На вечернем заседании первого дня (чем, собственно, и был ужин "большой тройки" в американской резиденции) Рузвельт и Сталин солидарно осудили прогнивший политический строй Франции. Рузвельт сказал, что следовало бы запретить вхождение в будущее французское правительство любого лица старше сорока лет. Сталин показал всем присутствующим, что германская проблема беспокоит СССР более всего и здесь должно быть найдено надежное решение. Возникло недоразумение, когда Рузвельт предложил международную опеку над выходом Германии к Балтийскому морю: Сталин понял так, что американцы хотят опеки над балтийскими государствами, и категорически возразил. Чтобы пятно непонимания не омрачило общий ход дискуссий, в процессе которых президент хотел добиться рабочего контакта с СССР, Рузвельт предложил перерыв - была уже глубокая ночь. Это желание Рузвельта наводило на Черчилля черную меланхолию. Уже тогда начал зарождаться миф об "уставшем" президенте. Что это было не так, показало следующее утро, когда Рузвельт, очевидно для всех, находился в своей лучшей боевой форме.
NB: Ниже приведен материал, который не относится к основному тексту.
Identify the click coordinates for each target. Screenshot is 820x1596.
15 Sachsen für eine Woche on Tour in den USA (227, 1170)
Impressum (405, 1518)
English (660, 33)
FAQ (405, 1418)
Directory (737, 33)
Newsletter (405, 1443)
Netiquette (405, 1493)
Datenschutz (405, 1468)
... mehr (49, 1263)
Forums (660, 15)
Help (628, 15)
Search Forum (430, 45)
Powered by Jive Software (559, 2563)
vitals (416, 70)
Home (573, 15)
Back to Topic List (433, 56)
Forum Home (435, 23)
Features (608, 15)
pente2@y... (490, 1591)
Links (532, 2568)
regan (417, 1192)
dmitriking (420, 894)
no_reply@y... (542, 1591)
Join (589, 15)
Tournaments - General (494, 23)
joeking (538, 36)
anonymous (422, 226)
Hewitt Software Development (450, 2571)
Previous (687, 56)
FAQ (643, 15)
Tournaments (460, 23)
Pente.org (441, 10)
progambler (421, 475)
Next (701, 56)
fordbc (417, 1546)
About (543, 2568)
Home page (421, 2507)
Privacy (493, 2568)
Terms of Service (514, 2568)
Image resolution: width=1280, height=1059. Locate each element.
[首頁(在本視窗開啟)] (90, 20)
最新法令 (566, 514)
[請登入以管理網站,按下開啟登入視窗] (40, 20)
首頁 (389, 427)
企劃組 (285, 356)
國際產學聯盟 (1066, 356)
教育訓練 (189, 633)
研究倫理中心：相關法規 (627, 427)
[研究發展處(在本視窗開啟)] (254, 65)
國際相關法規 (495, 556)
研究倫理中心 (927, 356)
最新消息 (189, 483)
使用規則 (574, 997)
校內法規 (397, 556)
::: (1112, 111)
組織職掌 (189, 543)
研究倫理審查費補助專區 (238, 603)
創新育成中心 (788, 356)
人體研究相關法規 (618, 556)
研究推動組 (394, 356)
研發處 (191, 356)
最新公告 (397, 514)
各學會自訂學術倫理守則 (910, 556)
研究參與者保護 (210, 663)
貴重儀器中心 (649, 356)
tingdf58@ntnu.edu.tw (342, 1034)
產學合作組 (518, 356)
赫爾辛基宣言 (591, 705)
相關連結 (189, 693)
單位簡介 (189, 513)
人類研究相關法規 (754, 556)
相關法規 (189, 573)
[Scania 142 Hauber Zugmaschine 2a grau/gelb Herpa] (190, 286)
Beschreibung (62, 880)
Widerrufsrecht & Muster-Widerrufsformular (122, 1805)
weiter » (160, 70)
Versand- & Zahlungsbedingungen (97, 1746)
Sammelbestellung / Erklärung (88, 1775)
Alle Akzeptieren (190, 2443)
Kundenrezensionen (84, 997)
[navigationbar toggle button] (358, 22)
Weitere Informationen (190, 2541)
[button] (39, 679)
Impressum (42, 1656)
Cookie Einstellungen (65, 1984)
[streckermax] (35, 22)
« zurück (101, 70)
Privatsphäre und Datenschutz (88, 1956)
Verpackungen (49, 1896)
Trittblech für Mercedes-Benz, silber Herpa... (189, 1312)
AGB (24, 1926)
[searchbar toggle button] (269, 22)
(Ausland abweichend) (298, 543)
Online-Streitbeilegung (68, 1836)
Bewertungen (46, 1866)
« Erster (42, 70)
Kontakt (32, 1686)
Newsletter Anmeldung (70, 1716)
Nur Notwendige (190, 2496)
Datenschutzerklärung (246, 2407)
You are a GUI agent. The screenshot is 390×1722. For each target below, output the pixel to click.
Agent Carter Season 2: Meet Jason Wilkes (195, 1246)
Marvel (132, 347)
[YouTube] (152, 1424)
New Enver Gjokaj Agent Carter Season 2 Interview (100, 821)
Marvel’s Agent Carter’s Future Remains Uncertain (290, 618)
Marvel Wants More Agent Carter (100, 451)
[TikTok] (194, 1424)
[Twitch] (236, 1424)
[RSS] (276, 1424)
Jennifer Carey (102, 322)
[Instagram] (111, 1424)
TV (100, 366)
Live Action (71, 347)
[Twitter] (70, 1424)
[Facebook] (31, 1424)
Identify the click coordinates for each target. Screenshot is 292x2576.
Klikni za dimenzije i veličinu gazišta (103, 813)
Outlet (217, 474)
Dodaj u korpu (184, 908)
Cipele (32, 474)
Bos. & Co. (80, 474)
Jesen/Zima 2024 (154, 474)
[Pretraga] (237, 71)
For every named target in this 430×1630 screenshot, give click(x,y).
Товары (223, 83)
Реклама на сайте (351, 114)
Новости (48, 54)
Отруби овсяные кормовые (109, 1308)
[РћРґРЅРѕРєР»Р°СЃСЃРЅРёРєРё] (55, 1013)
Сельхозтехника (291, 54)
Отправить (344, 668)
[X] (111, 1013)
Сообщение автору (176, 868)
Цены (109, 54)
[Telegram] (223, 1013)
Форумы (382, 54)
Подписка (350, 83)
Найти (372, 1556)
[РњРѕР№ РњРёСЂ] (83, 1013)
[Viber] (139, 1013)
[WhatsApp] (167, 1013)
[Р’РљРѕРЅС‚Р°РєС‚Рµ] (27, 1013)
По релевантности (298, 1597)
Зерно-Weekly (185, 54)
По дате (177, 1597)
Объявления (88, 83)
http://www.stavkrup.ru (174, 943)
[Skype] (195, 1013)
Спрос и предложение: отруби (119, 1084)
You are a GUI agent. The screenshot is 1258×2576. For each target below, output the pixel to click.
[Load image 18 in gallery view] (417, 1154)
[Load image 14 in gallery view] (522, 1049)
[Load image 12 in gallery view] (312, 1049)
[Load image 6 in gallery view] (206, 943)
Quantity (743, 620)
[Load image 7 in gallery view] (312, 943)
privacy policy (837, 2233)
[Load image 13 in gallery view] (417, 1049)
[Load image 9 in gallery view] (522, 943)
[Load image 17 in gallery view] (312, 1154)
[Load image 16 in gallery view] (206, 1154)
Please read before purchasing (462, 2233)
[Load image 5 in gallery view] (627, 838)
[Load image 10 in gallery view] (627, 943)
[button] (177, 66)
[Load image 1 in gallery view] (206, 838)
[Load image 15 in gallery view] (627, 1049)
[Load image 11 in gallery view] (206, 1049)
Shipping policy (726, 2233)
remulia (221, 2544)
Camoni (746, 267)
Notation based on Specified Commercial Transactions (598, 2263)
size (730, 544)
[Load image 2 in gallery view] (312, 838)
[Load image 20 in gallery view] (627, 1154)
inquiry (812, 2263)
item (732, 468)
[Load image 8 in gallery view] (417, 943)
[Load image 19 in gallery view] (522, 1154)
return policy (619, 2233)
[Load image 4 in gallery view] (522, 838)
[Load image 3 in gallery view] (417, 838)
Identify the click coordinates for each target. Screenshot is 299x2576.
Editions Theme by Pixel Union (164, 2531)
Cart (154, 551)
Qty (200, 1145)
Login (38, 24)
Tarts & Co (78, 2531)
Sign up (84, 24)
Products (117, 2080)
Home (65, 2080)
В это утро Черчилль попытался укрепить "западный фронт" - он послал Рузвельту приглашение позавтракать вместе. С точки зрения Рузвельта, это было бы одиозной демонстрацией западного сговора перед самыми существенными переговорами с советской стороной, и он категорически отказался. Более того, после завтрака Рузвельт уединился именно со Сталиным и Молотовым.
Эта беседа Рузвельта со Сталиным на второй день конференции была, пожалуй, самым важным эпизодом встречи в верхах. Президент поднял вопрос о создании всемирной организации. В нее вошли бы тридцать пять - сорок государств, которые периодически собирались в разных местах и вырабатывали бы рекомендации. Исполнительный комитет, в который входили бы четыре великих державы, решал все вопросы, кроме военных. И лишь "четыре полисмена" имели бы полномочия "воздействовать немедленно на любую угрозу миру". Не маскируя свои суждения, Сталин высказался по поводу тех пунктов плана президента, которые казались ему сомнительными. Открытое выделение четырех гегемонов исторического развития не понравится всему остальному миру. Сталин говорил, что европейские нации, для которых эта идея означает утрату ими положения центра мирового влияния, сразу же выступят против.
Чтобы заставить Западную Европу принять своего рода "опеку" четырех великих держав, американцам придется держать здесь войска. На этот счет есть сомнения, американский конгресс, как и прежде, может похоронить эту идею. (В этом месте Рузвельт нашел нужным согласиться: да, его схема, пожалуй, потребует наличия американских войск в Европе, а убедить американский конгресс в этом будет непросто.) Что касается Китая, то, с его точки зрения, американцы выдают желаемое за действительное. Китай еще слишком слаб, нецентрализован, экономически зависим и мировая роль может оказаться для него не по силам. Рузвельт не согласился с такими суждениями о Китае. Видимо, общая схема была ему дорога. И в описываемых беседах он старался показать, что исходит из чистого реализма: "Китай представляет собой нацию в 400 миллионов человек, и лучше иметь ее другом, чем потенциальным источником несчастий".
Рузвельт полагал, что западноевропейские "великие" страны потеряют свои колонии и после войны станут тем, чем они являются - средними по величине индустриальными государствами. Президент настолько был уверен в их упадке, что осенью 1943 года он не имел желания военными силами утвердиться в прежнем центре мирового могущества. В Тегеране Рузвельт сказал Сталину, что США "очень бы не хотели" поддерживать военное присутствие в послевоенной Европе. Сомнения и опасения Рузвельта вызывала лишь Франция, и он откровенно говорил о том, что Соединенным Штатам "наверное, определенно придется держать несколько дивизий во Франции".
Сталин заявил, что малые страны будут противиться руководству больших. Европейские государства, к примеру, воспротивятся контролю над их делами китайцев. Не лучше ли создать региональные комитеты? Рузвельт выразил скептическое отношение к такому раздроблению - оно могло привести к возникновению региональных блоков. Выходом является лишь всемирная организация. При этом Рузвельт был предельно обходителен и не подталкивал партнера к изменению взглядов. В последний день конференции он сказал Сталину, что все соображения относительно всемирной организации являются сугубо предварительными и подлежат дальнейшему обсуждению. И тогда же Сталин ответил, что идея всемирной организации кажется ему привлекательней, чем региональное группирование.